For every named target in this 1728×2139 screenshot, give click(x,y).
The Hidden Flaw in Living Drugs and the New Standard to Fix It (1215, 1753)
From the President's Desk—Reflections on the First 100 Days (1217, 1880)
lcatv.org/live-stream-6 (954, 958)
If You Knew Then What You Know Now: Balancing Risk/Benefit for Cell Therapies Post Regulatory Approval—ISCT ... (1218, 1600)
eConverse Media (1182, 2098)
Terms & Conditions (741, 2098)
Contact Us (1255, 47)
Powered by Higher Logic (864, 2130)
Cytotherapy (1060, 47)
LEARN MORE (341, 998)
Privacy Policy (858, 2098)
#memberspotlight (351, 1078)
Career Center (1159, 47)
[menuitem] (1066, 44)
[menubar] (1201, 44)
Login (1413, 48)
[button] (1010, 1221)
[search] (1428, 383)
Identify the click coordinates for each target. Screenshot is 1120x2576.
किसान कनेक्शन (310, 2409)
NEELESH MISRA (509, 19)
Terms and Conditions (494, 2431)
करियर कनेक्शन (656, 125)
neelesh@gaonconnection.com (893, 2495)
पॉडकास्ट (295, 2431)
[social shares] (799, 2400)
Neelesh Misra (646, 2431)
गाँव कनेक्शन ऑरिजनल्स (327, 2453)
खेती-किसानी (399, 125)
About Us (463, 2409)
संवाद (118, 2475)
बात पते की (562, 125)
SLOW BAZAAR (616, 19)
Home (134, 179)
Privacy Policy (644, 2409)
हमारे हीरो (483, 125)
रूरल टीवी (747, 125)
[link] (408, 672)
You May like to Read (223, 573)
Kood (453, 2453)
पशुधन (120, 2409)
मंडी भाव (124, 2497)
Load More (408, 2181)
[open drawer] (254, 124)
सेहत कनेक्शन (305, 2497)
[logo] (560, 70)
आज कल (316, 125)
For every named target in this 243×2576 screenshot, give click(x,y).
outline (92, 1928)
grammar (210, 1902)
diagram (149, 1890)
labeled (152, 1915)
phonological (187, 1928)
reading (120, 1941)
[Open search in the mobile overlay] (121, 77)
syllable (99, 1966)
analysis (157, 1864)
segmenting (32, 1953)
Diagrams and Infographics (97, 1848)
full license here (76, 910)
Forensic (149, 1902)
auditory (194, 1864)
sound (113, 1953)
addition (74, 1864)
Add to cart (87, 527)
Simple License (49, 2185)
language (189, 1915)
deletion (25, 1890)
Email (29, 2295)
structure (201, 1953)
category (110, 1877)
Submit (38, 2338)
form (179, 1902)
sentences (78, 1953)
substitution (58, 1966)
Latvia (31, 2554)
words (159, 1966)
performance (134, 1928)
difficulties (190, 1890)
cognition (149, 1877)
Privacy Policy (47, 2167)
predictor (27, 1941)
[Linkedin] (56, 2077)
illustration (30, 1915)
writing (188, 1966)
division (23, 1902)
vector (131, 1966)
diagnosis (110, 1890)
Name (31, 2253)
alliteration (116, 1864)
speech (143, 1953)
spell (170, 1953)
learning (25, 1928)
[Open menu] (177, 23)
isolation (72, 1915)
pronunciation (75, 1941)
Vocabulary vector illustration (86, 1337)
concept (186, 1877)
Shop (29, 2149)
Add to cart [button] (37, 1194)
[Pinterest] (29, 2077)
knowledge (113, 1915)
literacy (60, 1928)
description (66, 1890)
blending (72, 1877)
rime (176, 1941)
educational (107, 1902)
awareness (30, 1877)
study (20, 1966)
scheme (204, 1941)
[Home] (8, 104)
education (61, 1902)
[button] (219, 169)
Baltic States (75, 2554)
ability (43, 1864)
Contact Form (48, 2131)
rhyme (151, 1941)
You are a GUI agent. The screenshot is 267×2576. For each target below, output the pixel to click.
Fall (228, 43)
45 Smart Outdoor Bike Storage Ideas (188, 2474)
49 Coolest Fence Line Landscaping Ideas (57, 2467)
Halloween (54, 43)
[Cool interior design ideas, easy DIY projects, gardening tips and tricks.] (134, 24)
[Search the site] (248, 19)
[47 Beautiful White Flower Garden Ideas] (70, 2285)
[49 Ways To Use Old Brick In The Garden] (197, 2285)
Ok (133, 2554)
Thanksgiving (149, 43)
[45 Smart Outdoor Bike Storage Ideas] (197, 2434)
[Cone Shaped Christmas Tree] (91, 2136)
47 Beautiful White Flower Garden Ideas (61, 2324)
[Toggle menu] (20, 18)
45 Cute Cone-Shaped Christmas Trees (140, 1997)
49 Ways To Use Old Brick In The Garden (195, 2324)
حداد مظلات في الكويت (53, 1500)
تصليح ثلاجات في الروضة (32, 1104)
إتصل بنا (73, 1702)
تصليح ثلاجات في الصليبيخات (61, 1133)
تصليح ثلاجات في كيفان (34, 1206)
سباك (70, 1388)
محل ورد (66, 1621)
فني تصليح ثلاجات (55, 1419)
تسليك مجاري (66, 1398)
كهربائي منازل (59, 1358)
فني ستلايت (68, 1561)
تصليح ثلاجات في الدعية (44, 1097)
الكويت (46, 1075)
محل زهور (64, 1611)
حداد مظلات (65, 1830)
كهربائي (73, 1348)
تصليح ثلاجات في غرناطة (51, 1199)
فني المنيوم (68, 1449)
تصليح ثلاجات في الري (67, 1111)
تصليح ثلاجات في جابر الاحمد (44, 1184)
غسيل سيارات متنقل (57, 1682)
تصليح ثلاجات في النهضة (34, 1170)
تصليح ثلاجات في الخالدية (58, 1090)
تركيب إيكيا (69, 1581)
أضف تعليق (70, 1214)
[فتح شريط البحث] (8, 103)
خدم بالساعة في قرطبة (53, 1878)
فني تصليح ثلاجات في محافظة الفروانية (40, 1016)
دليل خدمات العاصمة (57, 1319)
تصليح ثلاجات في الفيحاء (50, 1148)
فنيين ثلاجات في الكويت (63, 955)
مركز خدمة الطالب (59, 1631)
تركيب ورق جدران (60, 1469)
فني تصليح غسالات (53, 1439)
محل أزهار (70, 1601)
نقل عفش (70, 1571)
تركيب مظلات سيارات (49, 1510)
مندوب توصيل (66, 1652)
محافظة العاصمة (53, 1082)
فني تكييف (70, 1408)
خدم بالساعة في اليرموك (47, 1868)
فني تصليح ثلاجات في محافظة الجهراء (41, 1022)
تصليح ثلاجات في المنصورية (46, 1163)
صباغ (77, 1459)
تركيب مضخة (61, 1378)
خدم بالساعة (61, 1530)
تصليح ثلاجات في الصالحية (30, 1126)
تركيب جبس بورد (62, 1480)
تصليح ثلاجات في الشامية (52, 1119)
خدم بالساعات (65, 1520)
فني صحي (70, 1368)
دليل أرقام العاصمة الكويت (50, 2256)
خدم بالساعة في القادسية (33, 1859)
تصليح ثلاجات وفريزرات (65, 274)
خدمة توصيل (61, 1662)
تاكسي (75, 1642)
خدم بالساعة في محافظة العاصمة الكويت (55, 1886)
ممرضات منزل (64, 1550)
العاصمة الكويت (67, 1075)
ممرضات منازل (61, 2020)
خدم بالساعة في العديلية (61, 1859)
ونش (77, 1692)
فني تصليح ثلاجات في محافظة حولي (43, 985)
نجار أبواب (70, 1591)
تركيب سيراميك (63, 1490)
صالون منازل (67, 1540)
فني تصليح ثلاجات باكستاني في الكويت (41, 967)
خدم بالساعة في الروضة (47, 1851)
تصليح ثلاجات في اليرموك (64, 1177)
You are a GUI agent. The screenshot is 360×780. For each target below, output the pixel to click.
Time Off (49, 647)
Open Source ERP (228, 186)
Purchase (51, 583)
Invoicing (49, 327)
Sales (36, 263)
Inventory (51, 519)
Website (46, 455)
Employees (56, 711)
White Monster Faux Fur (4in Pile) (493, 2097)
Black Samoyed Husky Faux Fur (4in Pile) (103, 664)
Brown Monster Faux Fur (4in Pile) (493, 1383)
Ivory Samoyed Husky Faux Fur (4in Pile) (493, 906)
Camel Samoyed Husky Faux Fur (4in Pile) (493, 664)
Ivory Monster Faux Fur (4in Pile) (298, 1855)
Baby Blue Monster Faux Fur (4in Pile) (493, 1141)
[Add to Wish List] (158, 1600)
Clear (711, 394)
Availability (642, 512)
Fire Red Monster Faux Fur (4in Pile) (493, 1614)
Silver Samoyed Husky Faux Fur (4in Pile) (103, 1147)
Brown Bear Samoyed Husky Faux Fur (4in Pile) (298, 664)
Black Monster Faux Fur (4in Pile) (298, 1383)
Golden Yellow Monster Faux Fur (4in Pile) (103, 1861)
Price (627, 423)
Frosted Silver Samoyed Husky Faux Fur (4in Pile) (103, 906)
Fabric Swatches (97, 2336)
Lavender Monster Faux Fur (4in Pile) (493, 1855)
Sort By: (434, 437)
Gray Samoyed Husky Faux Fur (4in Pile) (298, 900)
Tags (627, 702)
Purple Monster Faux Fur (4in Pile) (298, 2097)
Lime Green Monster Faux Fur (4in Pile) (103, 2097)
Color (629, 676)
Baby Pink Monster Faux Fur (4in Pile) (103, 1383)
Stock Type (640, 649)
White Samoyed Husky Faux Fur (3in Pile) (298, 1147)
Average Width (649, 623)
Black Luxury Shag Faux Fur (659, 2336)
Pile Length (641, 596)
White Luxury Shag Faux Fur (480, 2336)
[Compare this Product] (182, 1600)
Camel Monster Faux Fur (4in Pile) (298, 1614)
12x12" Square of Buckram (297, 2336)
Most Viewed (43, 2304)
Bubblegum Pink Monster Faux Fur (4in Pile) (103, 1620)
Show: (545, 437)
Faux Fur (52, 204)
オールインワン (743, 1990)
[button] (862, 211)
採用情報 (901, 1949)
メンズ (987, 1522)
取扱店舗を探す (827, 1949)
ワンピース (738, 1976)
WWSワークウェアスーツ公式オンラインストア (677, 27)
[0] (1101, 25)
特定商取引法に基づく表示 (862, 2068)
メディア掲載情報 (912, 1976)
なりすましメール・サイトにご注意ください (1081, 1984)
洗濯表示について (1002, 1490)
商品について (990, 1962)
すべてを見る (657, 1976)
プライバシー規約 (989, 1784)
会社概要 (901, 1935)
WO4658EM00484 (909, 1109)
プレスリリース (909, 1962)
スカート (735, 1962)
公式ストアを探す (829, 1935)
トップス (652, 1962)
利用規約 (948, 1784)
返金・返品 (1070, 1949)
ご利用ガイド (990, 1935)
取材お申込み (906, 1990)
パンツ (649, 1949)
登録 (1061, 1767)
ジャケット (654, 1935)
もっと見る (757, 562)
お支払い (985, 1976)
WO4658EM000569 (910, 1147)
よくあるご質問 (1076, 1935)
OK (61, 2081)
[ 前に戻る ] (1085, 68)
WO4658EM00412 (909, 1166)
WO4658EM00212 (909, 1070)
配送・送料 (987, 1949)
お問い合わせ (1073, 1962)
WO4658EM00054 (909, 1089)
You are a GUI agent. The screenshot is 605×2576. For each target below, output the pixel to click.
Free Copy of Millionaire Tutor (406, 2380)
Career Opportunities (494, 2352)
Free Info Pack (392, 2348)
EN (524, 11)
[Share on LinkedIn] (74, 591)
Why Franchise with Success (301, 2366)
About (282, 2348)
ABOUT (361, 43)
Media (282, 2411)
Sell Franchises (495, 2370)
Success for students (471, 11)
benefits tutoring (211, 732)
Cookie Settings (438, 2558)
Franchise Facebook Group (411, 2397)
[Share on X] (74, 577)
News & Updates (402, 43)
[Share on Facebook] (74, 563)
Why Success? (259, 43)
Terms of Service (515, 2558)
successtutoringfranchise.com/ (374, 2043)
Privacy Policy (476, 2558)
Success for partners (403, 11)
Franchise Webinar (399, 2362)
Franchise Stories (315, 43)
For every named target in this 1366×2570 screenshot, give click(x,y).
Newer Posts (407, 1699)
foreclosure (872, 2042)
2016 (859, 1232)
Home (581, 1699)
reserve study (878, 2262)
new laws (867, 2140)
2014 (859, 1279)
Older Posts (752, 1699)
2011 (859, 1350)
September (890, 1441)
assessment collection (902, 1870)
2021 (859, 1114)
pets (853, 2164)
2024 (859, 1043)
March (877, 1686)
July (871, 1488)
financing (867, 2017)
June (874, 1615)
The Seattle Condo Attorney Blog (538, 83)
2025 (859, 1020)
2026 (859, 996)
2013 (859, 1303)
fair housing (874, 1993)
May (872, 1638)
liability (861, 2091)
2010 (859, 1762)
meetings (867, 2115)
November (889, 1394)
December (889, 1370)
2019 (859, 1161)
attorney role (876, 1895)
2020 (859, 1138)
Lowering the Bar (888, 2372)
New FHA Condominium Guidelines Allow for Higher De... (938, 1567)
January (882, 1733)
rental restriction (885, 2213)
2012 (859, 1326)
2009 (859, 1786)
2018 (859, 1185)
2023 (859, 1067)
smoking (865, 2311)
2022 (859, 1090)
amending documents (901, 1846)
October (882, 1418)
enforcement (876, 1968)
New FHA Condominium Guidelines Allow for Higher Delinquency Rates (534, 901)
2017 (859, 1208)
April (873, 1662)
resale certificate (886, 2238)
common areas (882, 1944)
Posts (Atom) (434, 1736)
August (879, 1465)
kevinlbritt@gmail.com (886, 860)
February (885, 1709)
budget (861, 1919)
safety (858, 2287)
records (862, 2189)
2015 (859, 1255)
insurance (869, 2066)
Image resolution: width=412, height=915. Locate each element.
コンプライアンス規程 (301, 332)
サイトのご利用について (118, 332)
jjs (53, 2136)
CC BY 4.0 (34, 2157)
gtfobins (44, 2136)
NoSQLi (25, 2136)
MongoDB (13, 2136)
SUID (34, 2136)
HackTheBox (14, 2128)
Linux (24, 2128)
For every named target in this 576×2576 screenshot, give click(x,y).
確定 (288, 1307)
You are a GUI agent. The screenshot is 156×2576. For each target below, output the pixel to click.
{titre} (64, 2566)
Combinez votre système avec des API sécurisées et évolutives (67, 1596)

# Directions for this task
Referring to the material above, set down exactly the lines between the line with "writing (188, 1966)" and the line with "محل ورد (66, 1621)", inclusive, and no other lines.

# Reply
writing (188, 1966)
division (23, 1902)
vector (131, 1966)
diagnosis (110, 1890)
Name (31, 2253)
alliteration (116, 1864)
speech (143, 1953)
spell (170, 1953)
learning (25, 1928)
[Open menu] (177, 23)
isolation (72, 1915)
pronunciation (75, 1941)
Vocabulary vector illustration (86, 1337)
concept (186, 1877)
Shop (29, 2149)
Add to cart [button] (37, 1194)
[Pinterest] (29, 2077)
knowledge (113, 1915)
literacy (60, 1928)
description (66, 1890)
blending (72, 1877)
rime (176, 1941)
educational (107, 1902)
awareness (30, 1877)
study (20, 1966)
scheme (204, 1941)
[Home] (8, 104)
education (61, 1902)
[button] (219, 169)
Baltic States (75, 2554)
ability (43, 1864)
Contact Form (48, 2131)
rhyme (151, 1941)
You are a GUI agent. The screenshot is 267×2576. For each target below, output the pixel to click.
Fall (228, 43)
45 Smart Outdoor Bike Storage Ideas (188, 2474)
49 Coolest Fence Line Landscaping Ideas (57, 2467)
Halloween (54, 43)
[Cool interior design ideas, easy DIY projects, gardening tips and tricks.] (134, 24)
[Search the site] (248, 19)
[47 Beautiful White Flower Garden Ideas] (70, 2285)
[49 Ways To Use Old Brick In The Garden] (197, 2285)
Ok (133, 2554)
Thanksgiving (149, 43)
[45 Smart Outdoor Bike Storage Ideas] (197, 2434)
[Cone Shaped Christmas Tree] (91, 2136)
47 Beautiful White Flower Garden Ideas (61, 2324)
[Toggle menu] (20, 18)
45 Cute Cone-Shaped Christmas Trees (140, 1997)
49 Ways To Use Old Brick In The Garden (195, 2324)
حداد مظلات في الكويت (53, 1500)
تصليح ثلاجات في الروضة (32, 1104)
إتصل بنا (73, 1702)
تصليح ثلاجات في الصليبيخات (61, 1133)
تصليح ثلاجات في كيفان (34, 1206)
سباك (70, 1388)
محل ورد (66, 1621)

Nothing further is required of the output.